The first experiment was to stand still as long as possible in front of the building with the hand mirrors as stationary as possible for a five hour sentinel. Their desire was to find a pattern, a rhythm to the oscillations, a way to better navigate the strange challenge of being partially visible twins. But the trial yielded wildly inconsistent results. There was no pattern, no formula, at least what they could determine. For one second the left twin’s mirror was blinking recursive static, the next the right. Sometimes whole hours would pass without change, and then every other 8 seconds. It was discouraging, not to mention the curious looks from people on the street when they observed a solitary figure standing stone still holding a hand mirror in front of their building.

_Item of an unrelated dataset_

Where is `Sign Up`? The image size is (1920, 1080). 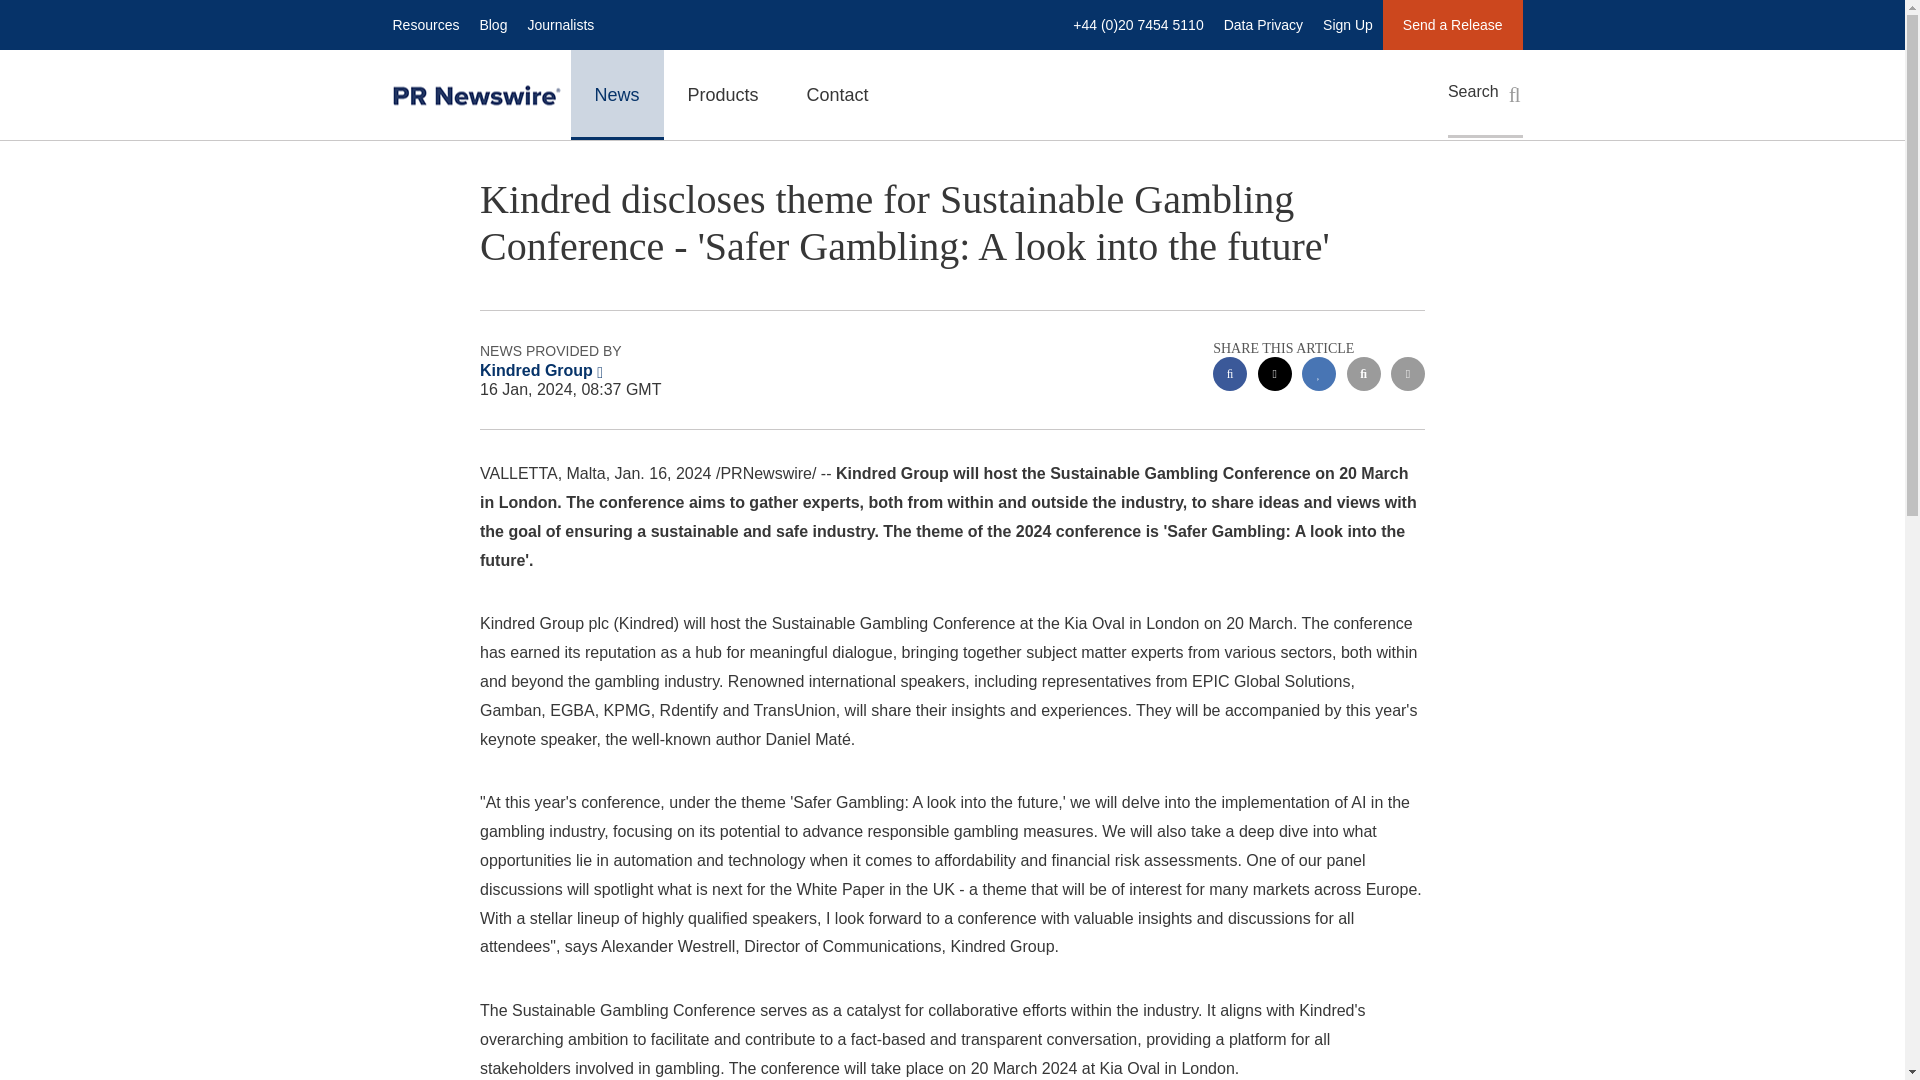 Sign Up is located at coordinates (1348, 24).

They conducted a similar experiment later, during their two year period of isolation, one of the only worthwhile things they did in this time. They ordered large and small mirrors, restraint chairs, sophisticated time-lapse video equipment, and various implements which allowed them to feed and relieve themselves for a week without leaving the chairs.
They tried many things but none of them allowed either of them to pass as ordinary for more than short ineffective periods of time.
So they did what most sane people would do in this extraordinary situation: They gave up. They stopped caring about the usual world and its contents and carried on with what was important: brotherly love, a delicate and hard fought sanity and some understanding of the “Other Phoenix” the out-of-phase brother experienced, the other Phoenix that was just as real but seen by few, understood by almost no-one and inexplicably strange. But they had an advantage over the other seeker of the inside-out Phoenix, they had the original, mysterious, inside-out invisible map.